Arrange the stretch of records from the start through the line containing "coord(183,263)" as a two-column CSV with the headers instruction and location. Give one row per record, put its text and its answer each in a single quoted field with line breaks turned into spaces, and leave the pictures out.

+ + + +

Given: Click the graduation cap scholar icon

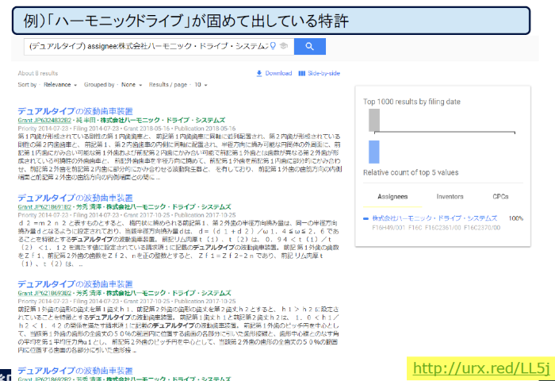Looking at the screenshot, I should coord(284,46).
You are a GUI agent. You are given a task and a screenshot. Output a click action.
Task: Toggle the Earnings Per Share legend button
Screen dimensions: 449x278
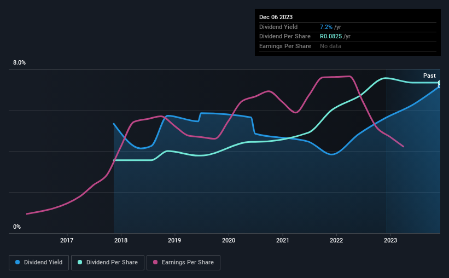coord(183,263)
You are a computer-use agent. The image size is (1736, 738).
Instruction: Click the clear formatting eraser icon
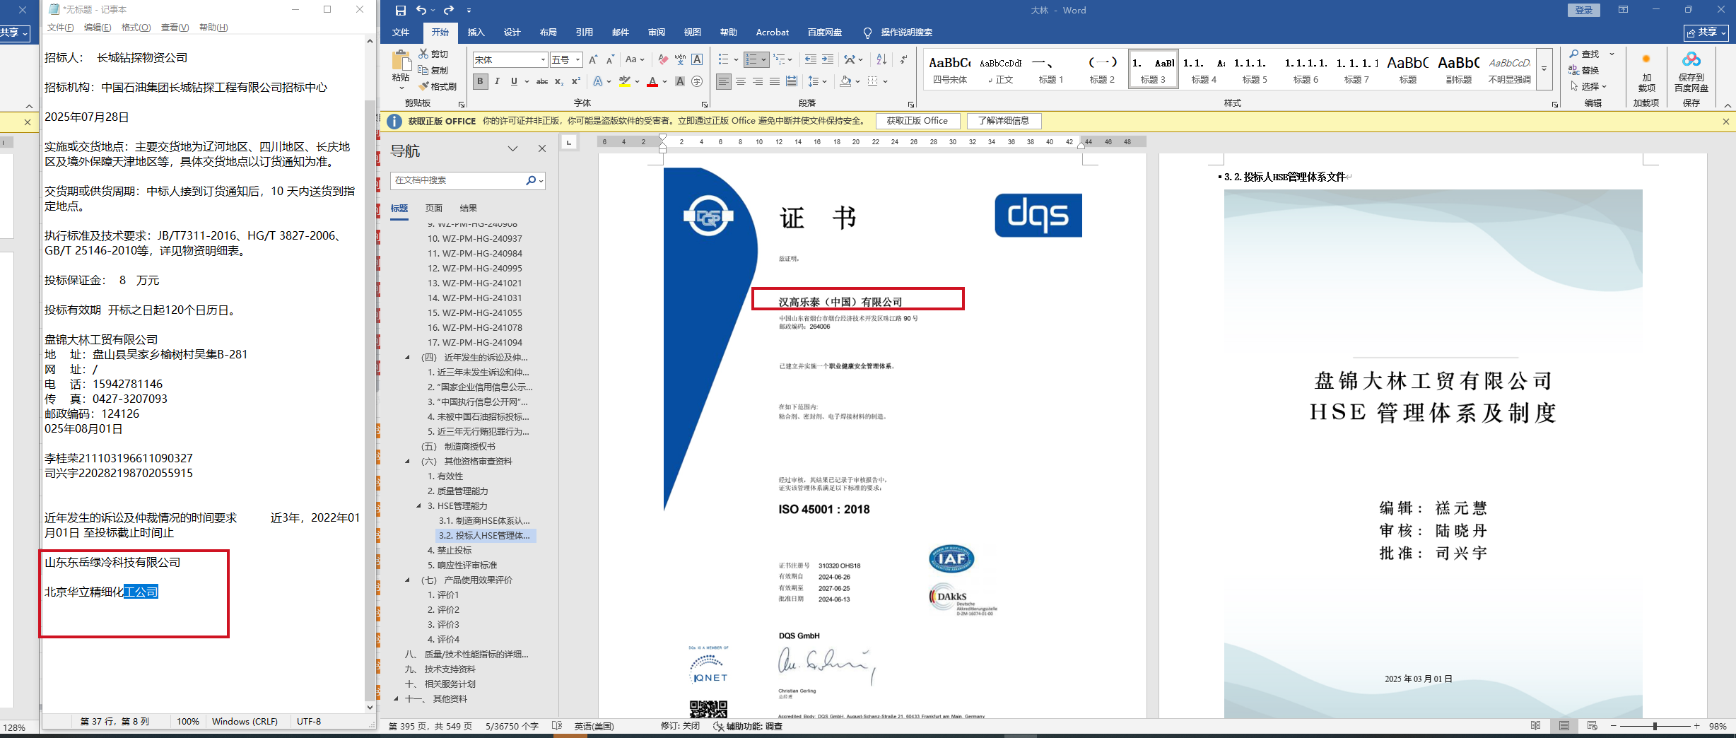662,59
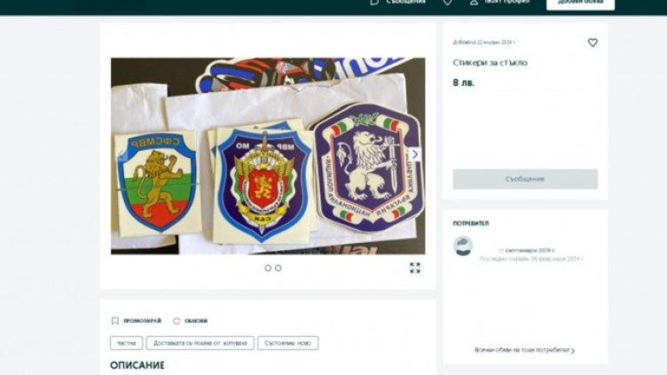This screenshot has width=667, height=375.
Task: Click the Обнови refresh icon
Action: 177,321
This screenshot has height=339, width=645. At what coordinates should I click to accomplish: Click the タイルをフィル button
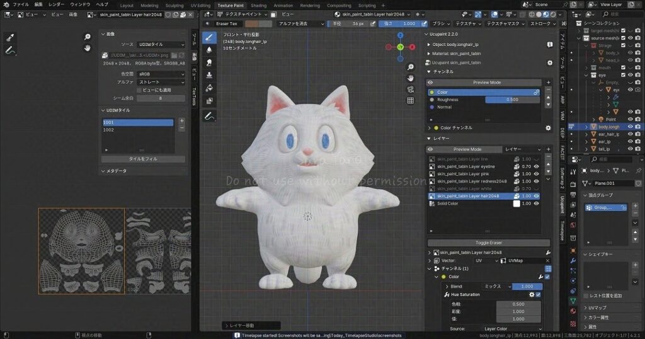click(143, 159)
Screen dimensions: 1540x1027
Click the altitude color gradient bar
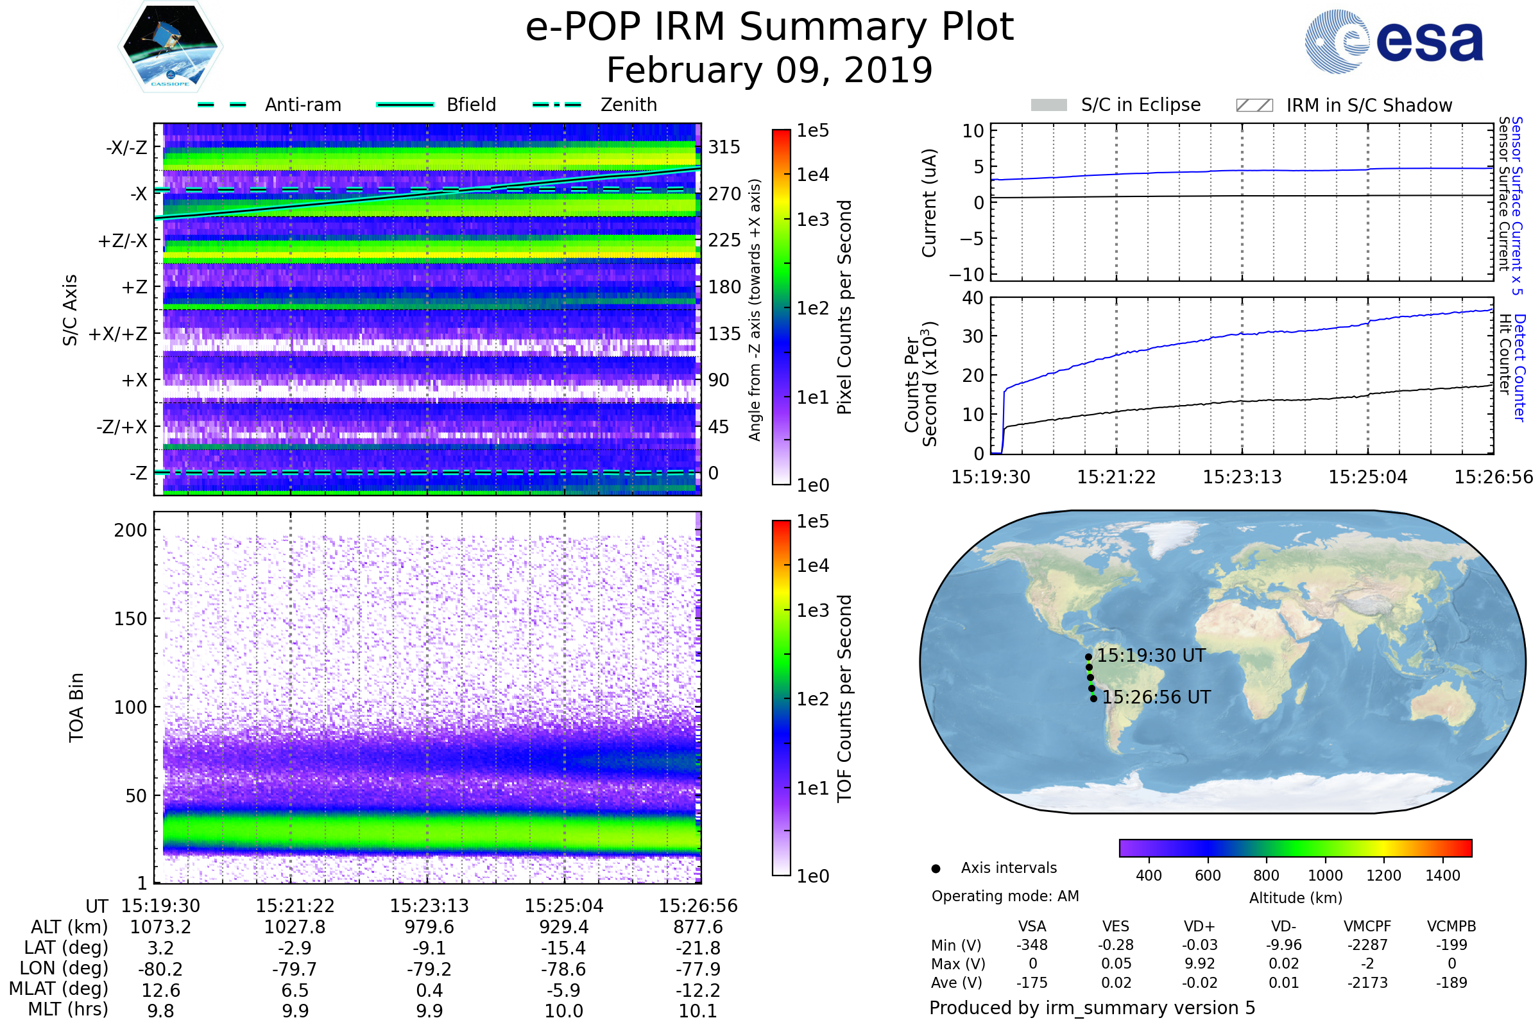point(1295,848)
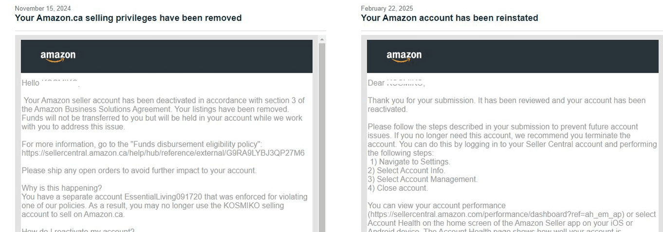This screenshot has width=663, height=232.
Task: Click the 'Why is this happening?' line
Action: click(x=62, y=188)
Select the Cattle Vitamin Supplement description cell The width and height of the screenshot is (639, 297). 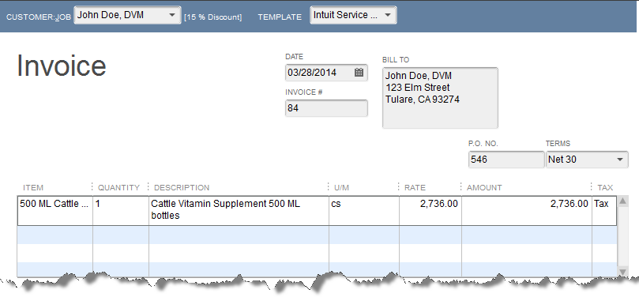(239, 211)
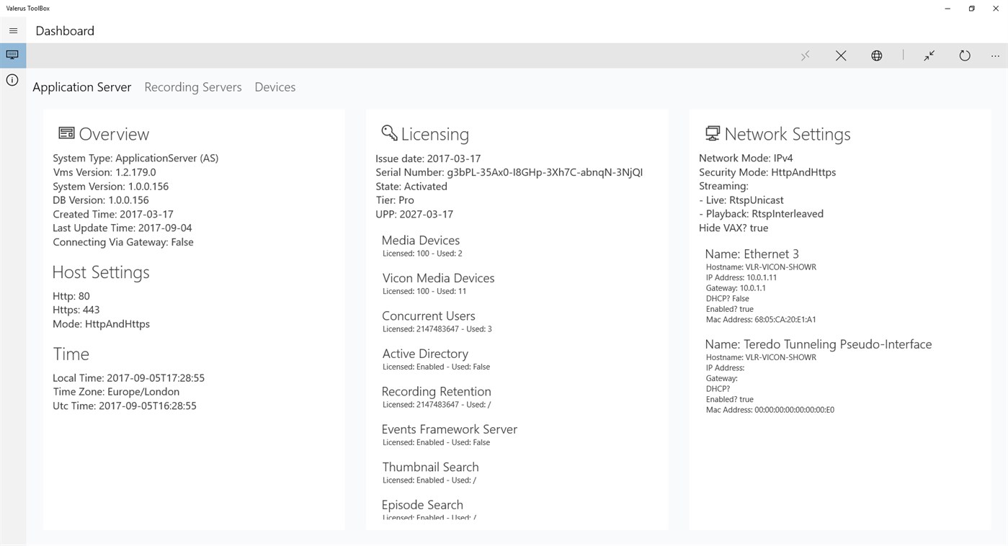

+ + + +

Written solution ::
instruction,location
"Given: Click the graduation cap scholar icon","Looking at the screenshot, I should coord(284,46)."
"You are a GUI agent. You are given a task and a screenshot. Output a click action. Task: Toggle the Earnings Per Share legend button Screen dimensions: 449x278","coord(183,263)"